Однако случилось иначе. Двадцать третьего августа Павлов принял решение перебросить два отряда – 1-й истребительный и 23-й – юго-западнее, на станцию Алексеевка, чтобы быть поближе к линии фронта. На следующий день Рудольфа, который помогал грузить снятое для полетов отрядное имущество обратно на платформы их эшелона, вызвали в штабной вагон. Наскоро вытерев руки ветошью, он пошел вдоль состава, принюхиваясь к запахам дегтя и варившейся на обед каши. Ефимова в вагоне не было, а сидел там мрачный Сергей Хорьков и задумчивый Николай Лазуткин.

– Ну вот что, товарищ Калнин, – голос Сергея был строг и официален, что Рудольфа сильно встревожило. – Есть у меня для тебя два сообщения. Во-первых. Меня из отряда отзывают.

– В авиашколу? Получилось? – Рудольф улыбнулся.

– Нет… – Хорьков нахмурился и покачал головой. – В распоряжение Начавиаюжфронта. В Козлов.

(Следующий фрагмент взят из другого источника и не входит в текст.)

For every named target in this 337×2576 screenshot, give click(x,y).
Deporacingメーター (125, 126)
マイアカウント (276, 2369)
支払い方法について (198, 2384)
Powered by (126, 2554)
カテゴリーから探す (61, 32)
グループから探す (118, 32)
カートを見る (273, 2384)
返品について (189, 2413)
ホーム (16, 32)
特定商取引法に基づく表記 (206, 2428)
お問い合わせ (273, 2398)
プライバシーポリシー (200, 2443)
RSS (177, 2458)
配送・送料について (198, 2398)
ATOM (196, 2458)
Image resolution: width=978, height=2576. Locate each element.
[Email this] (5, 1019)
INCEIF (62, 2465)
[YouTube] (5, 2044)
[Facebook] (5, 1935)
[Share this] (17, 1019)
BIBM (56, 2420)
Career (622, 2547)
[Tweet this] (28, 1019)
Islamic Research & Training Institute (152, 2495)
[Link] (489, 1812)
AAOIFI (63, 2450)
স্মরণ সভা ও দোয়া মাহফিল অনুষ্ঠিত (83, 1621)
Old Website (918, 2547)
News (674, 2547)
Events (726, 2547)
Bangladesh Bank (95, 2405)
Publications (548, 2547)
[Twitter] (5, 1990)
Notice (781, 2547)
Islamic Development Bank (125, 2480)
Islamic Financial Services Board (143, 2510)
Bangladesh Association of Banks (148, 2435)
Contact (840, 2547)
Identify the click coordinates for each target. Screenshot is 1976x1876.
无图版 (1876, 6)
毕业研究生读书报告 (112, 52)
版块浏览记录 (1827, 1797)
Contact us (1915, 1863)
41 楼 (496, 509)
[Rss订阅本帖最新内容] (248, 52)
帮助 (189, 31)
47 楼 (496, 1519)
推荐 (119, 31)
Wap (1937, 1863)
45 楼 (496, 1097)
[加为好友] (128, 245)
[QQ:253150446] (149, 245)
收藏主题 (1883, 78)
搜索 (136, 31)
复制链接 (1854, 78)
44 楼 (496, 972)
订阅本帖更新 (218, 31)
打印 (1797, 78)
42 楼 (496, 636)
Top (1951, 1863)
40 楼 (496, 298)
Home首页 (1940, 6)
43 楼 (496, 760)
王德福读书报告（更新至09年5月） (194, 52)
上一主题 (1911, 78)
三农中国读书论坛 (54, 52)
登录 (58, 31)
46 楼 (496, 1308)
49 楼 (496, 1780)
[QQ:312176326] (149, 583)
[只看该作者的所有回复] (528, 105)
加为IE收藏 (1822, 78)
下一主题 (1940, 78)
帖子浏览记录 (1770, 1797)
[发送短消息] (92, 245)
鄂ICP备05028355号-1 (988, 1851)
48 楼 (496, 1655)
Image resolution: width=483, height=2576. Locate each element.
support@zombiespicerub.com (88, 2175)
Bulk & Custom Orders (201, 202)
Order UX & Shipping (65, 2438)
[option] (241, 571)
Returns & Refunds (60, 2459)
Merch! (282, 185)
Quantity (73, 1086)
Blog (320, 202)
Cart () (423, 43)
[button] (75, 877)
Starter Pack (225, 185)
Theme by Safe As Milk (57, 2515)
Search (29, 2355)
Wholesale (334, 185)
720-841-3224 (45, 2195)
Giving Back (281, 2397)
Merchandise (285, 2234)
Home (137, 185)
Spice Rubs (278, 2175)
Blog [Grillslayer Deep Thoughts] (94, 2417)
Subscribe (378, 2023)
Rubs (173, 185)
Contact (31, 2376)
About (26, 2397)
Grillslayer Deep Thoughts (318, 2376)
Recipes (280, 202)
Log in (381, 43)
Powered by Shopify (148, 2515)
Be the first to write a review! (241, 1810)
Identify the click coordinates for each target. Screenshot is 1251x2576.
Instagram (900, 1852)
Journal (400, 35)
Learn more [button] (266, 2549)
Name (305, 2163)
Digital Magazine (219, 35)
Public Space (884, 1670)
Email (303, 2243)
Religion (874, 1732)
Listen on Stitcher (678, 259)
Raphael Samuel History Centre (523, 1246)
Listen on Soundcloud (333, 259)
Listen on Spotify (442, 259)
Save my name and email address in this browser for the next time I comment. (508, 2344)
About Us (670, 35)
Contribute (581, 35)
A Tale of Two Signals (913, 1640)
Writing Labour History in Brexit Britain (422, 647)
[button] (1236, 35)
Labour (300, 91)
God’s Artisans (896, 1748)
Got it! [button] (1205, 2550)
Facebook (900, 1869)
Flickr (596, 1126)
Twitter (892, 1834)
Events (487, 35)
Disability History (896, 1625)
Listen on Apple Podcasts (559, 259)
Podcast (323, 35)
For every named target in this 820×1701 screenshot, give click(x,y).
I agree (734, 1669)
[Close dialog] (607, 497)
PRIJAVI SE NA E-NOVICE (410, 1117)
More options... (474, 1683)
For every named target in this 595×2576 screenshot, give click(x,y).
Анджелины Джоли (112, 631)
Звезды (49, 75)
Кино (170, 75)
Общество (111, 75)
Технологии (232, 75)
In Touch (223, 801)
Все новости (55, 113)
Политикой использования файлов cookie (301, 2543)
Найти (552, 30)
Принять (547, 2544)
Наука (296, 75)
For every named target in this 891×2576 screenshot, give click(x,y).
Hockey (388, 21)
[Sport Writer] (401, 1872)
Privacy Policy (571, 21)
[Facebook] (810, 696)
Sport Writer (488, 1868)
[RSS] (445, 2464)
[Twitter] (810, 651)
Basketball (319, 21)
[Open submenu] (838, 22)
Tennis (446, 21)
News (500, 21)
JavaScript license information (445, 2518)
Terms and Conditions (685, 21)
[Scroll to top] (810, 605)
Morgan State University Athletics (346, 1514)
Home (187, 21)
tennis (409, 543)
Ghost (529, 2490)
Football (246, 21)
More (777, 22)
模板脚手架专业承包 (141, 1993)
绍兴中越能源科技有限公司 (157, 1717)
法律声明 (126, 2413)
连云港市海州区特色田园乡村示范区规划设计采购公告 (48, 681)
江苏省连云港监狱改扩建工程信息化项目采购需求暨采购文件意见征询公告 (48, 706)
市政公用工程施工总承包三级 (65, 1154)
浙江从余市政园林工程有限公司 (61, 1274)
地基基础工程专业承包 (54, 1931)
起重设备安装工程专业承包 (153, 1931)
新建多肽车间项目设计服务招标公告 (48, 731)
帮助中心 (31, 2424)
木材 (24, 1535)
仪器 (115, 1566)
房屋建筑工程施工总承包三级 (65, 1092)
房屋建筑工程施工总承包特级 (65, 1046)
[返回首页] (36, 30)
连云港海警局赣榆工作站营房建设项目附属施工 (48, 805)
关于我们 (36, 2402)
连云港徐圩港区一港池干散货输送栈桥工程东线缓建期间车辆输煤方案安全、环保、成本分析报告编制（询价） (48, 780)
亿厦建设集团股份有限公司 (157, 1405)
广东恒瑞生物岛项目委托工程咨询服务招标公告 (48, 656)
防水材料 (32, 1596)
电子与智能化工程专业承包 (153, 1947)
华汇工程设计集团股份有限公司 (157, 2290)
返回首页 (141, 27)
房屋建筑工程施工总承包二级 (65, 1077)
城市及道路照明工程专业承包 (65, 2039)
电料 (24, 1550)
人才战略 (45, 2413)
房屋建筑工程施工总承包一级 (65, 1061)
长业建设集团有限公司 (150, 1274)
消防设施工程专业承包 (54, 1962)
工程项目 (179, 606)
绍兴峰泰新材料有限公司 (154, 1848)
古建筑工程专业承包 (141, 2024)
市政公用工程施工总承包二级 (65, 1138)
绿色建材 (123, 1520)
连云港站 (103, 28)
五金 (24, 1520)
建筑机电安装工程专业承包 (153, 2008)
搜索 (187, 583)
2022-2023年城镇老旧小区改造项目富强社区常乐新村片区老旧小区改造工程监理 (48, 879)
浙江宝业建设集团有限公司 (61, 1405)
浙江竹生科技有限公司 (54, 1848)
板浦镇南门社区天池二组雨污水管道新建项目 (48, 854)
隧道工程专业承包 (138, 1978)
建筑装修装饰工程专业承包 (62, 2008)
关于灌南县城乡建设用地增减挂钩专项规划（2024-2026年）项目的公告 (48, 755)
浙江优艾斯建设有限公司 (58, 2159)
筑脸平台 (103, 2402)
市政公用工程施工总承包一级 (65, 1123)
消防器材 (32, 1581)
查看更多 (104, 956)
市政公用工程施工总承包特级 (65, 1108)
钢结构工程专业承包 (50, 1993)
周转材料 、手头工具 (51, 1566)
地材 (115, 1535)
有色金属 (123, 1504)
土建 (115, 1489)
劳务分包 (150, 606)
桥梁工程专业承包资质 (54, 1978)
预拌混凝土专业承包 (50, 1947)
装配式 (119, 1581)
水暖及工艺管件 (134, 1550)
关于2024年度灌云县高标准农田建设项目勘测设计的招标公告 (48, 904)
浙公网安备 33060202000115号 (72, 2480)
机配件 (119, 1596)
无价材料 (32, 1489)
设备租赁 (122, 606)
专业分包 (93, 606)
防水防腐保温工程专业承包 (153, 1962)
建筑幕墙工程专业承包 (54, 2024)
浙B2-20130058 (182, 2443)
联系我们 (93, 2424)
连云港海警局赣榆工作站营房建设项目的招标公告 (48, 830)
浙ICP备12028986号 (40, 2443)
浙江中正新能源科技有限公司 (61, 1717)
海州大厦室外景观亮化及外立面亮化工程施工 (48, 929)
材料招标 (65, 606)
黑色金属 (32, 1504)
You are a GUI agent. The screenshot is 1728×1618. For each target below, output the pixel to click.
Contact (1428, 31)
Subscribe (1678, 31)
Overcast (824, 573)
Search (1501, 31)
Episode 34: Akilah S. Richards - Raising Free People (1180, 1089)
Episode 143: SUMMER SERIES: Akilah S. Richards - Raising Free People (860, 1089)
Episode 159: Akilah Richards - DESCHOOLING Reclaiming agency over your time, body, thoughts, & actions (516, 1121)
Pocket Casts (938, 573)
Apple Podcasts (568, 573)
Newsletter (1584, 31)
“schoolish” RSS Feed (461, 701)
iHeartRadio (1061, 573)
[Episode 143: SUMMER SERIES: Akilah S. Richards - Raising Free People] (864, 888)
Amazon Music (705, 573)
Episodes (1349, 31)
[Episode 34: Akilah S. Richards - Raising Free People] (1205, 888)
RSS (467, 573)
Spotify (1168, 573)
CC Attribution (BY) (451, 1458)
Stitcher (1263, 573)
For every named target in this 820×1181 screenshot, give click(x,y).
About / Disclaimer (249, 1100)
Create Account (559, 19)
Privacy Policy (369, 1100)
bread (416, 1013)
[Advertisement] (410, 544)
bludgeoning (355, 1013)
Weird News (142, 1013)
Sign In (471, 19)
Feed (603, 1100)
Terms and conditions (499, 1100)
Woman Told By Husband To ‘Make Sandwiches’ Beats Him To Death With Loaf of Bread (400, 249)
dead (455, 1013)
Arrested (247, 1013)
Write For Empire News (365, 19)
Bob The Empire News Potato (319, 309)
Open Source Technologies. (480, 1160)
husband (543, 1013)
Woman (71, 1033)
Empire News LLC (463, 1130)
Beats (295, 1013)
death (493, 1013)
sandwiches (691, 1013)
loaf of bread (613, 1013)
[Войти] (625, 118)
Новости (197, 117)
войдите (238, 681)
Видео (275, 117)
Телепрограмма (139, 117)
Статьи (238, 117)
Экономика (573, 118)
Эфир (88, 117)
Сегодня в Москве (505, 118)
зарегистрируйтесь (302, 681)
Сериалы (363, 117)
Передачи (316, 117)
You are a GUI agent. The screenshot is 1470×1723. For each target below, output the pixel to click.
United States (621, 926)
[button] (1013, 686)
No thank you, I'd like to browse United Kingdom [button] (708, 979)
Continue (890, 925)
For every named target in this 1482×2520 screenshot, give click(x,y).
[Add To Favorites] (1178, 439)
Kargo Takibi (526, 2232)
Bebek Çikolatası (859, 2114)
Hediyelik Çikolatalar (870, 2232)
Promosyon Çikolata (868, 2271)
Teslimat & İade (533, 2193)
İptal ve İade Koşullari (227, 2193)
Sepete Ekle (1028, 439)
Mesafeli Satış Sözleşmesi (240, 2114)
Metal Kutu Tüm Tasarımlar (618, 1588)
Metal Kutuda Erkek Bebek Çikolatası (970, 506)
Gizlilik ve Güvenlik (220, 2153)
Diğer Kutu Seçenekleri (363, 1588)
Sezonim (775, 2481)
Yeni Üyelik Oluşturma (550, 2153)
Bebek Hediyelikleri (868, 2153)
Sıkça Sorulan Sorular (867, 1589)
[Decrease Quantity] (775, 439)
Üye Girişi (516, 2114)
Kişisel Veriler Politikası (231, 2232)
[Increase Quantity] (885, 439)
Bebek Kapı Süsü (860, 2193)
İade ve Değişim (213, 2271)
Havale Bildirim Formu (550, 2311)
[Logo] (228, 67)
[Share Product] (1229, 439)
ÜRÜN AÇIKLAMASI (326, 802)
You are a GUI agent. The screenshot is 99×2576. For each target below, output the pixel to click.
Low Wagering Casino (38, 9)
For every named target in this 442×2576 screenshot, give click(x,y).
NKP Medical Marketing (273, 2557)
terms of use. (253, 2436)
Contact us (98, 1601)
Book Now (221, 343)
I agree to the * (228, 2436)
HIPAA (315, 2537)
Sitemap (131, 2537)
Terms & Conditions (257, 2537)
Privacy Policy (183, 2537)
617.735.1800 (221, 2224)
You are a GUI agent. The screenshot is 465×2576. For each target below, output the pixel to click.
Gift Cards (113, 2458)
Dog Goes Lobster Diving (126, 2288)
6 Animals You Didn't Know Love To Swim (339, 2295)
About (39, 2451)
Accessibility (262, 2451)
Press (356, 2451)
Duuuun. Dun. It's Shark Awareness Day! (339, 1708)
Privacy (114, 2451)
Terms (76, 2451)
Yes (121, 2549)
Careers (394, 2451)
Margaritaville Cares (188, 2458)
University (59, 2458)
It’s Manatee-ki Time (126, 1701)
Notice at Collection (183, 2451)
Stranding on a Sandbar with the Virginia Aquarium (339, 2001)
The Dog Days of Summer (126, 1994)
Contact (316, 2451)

– Понятно, – кивнул Рудольф, которому, конечно, понятно было далеко не все. Разве что, по реакции Сергея, можно было догадаться: летчиком тому пока что стать не светит.

– Теперь второе. – Хорьков внимательно посмотрел на Рудольфа и усмехнулся. – Ты назначаешься временно командующим отрядом.